Home > La minute arty > Port franc de Genève: le plus grand musée du monde
La minute arty 27 Mai 2015

Port franc de Genève: le plus grand musée du monde

Des hangars couleurs crème, des palissades grises et quelques barbelés, voilà tout ce que l’on peut voir du Port franc de Genève. Situé sur le bord d’une autoroute et à deux pas de l’aéroport international, il abrite en sous-sol le plus grand coffre-fort de la planète. Personne ne sait ce que ces entrepôts cachent, et les légendes circulent abondamment.
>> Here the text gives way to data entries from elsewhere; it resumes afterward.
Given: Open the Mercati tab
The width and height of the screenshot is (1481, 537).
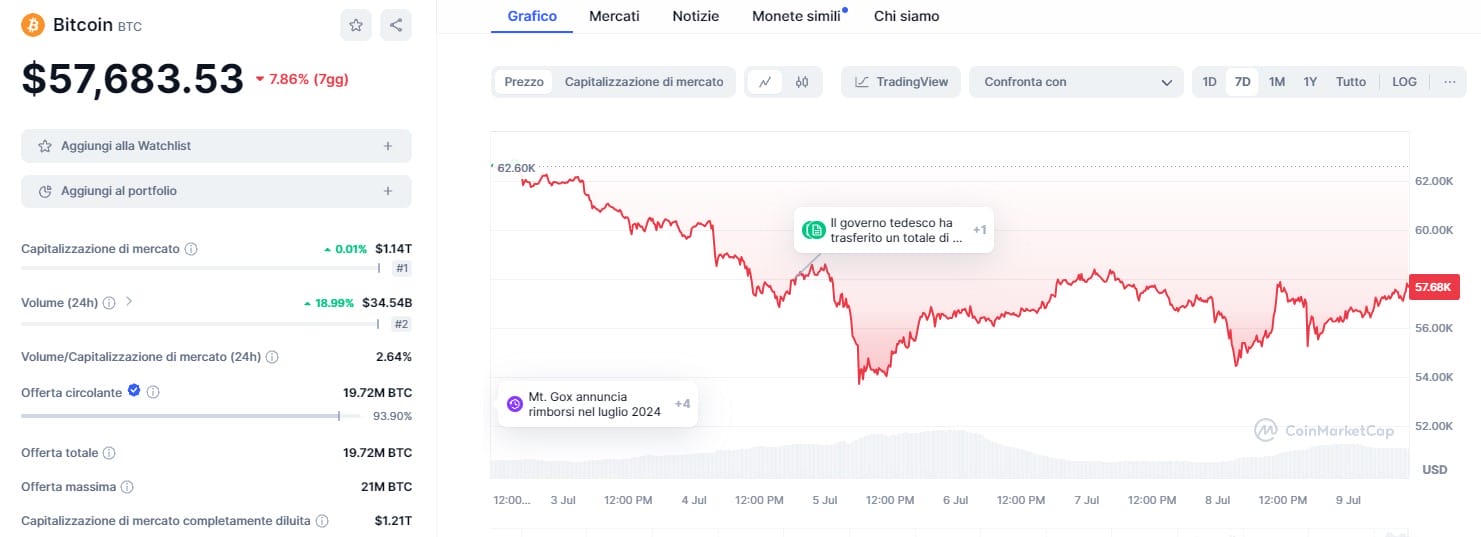Looking at the screenshot, I should (x=614, y=16).
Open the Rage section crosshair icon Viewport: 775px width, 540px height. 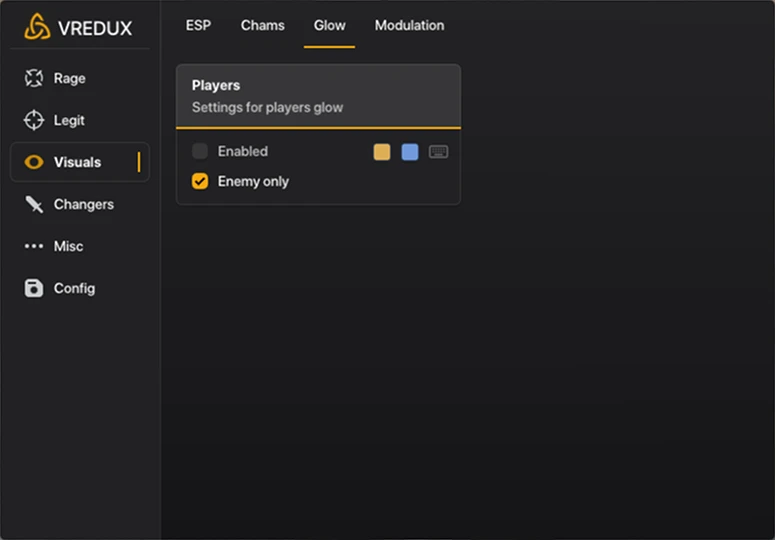pos(34,78)

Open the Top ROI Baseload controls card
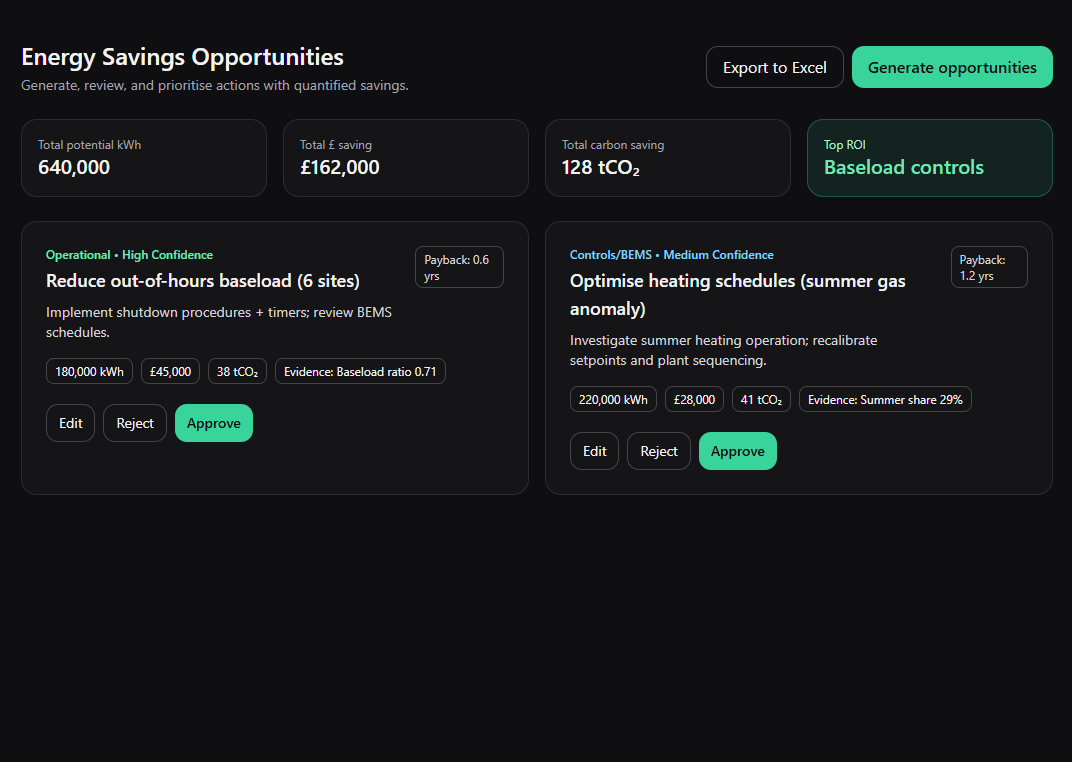[x=929, y=157]
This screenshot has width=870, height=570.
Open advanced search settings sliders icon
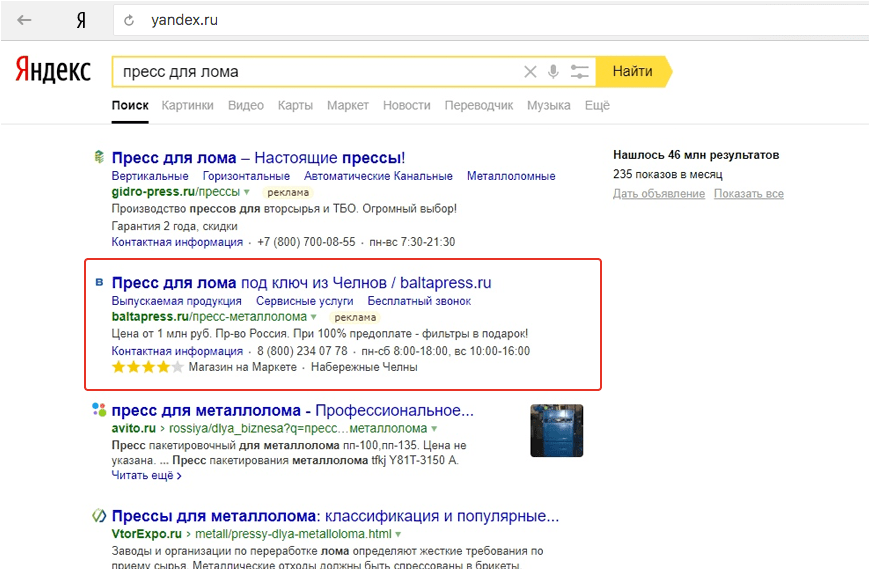click(x=580, y=72)
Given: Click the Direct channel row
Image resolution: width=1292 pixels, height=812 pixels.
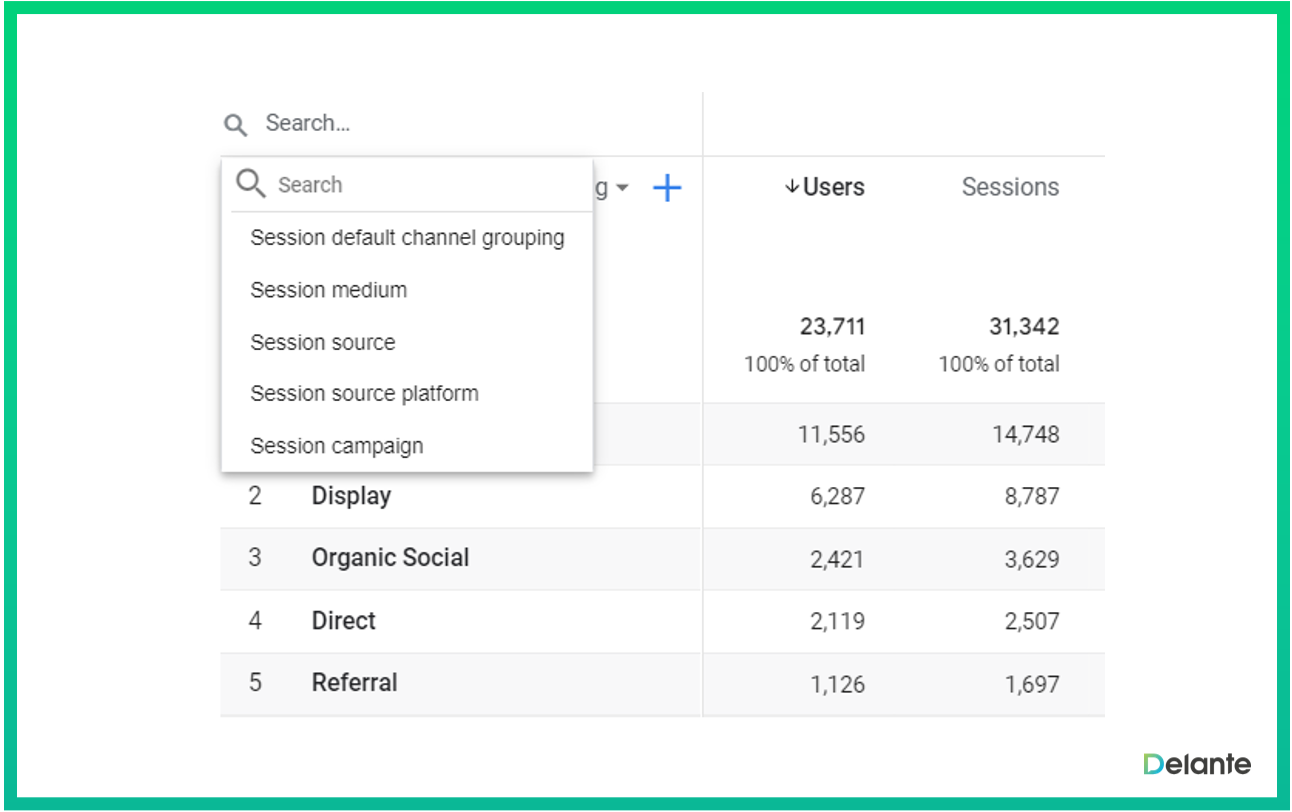Looking at the screenshot, I should (x=343, y=621).
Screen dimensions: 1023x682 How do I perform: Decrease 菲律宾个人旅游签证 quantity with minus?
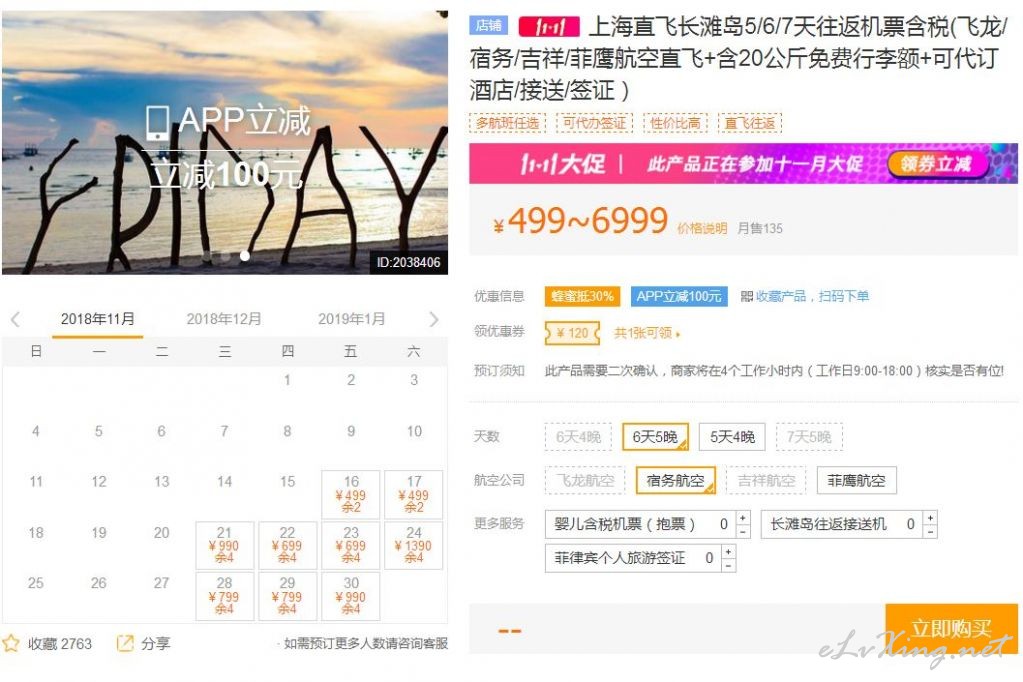click(728, 565)
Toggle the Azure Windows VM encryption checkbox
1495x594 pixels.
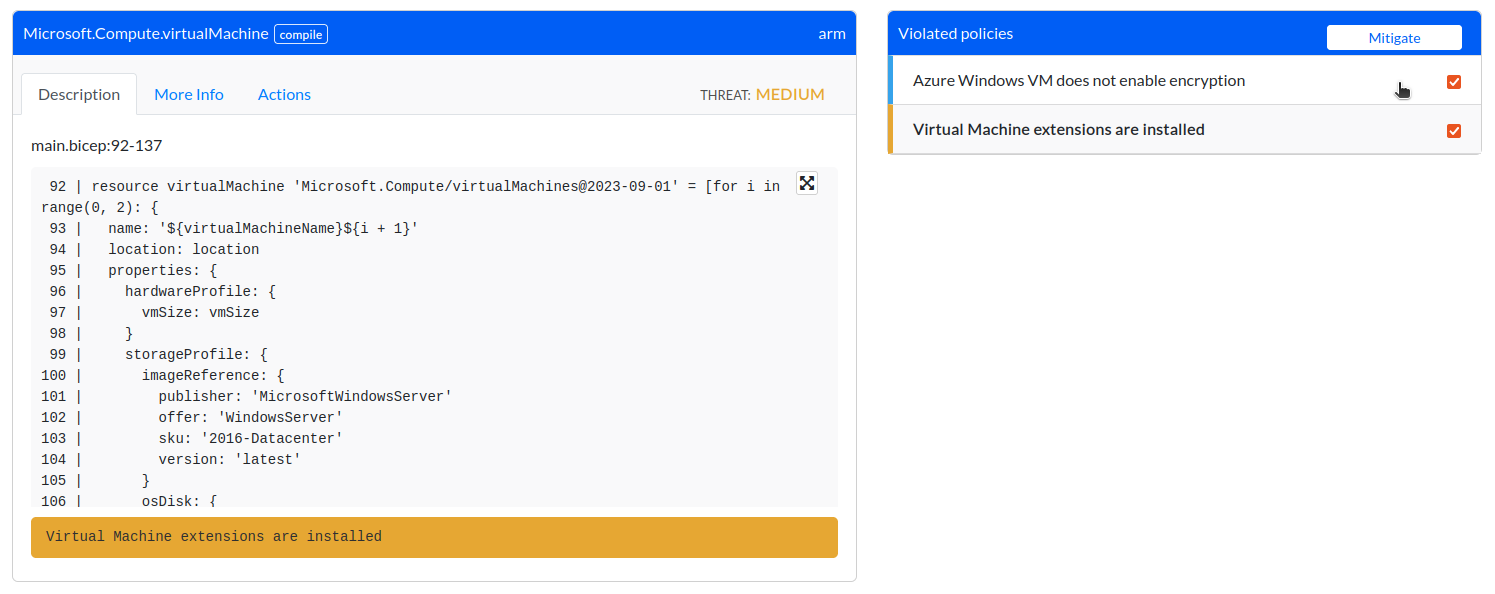click(1454, 82)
Les quelques histoires rapportées laissent dubitatif: le Louvre y stockerait des toiles de grands-maîtres ; des sarcophages égyptiens de plus de 2000 ans y ont été retrouvés ; le lieu servirait de plaque tournante pour le blanchiment d’argent et les trafics en tous genres…

Artsper met les points sur les « i » et distingue le vrai du faux à propos du Port franc de Genève.

{Le port franc de Genève en quelques chiffres}

En taille…

  • 300.000m2: la surface des hangars du Port franc de Genève.
  • 140.000m2: la surface dédiée aux œuvres d’art.
  • 40.000m2: le projet d’agrandissement uniquement dédié aux œuvres d’art.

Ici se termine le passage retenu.